For this example, we will upload ExpenseAccounts.xlsx, which you can download from the repo exercise files. This file contains the approved expense account codes and names the agent is permitted to use. In a production environment where the chart of accounts changes frequently, it would make more sense to store this file in OneDrive or SharePoint so updates can be managed centrally. For demonstration purposes, uploading a static copy keeps the setup simple and controlled.

After uploading the file, it is critical to enable “Only use specified sources.” This setting ensures that the agent relies exclusively on ExpenseAccounts.xlsx when assigning expense categories. If this toggle is left off, the model may draw on its general training data, which introduces variability and risk. By restricting it to the specified source, we guarantee that all classifications trace back to the defined accounting logic and remain consistent across runs.
Set up the capabilities
In the Capabilities section, turn on Create documents, charts, and code. This is required because the agent must generate and return an actual Excel workbook. Without this enabled, it would only be able to respond with text.
Since our output is a structured .xlsx file, this capability is essential. We can leave image creation turned off, as it is not needed for this workflow.
Namely we need to turn on the ability to create documents.

Set the suggested prompts
Optionally, we can add a starter prompt under Suggested Prompts to guide users into the correct workflow.

This makes the purpose clear and ensures the agent runs the receipt classification and Excel report process as intended.
Great work! Go ahead and save your agent.
Testing the agent
Use the starter prompt to begin testing, and be sure to upload your PDF receipts. Click Upload images and files to add them. You can use the sample PDFs in the companion files to test everything.

In my experience, the agent performs best when each receipt is uploaded as its own PDF. You can upload multiple files, just avoid combining them into a single document. If you needed more advanced file handling rules, that’s where a more robust setup like Copilot Studio would come into play.
It shouldn’t take long to receive your results, including a downloadable Excel workbook.

And just like that, we get an Excel table back with the expenses classified.

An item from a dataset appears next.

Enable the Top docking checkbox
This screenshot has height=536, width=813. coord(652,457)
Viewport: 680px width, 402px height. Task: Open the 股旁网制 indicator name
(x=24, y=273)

For the entry missing a date, the agent flags it accordingly and leaves it unclassified. The “market” charge also was not categorized. It might fall under meals & entertainment, but maybe not. This is generative AI, it works probabilistically.
If we want to make this more reliable, we could update the instruction set to explicitly treat “market” purchases as meals & entertainment. That is exactly why the knowledge source matters so much. The clearer and more comprehensive it is, the more consistent the classifications become.
Conclusion
In this post, we built a Microsoft 365 Copilot PDF expense account agent.
What I like about this example is how practical it is. Filling out expense reports after a business trip is one of those tasks I genuinely dread, so having a structured way to automate part of that process feels like a real win.
I’m looking forward to exploring this space further and seeing how far we can push these kinds of focused, workflow-driven agents.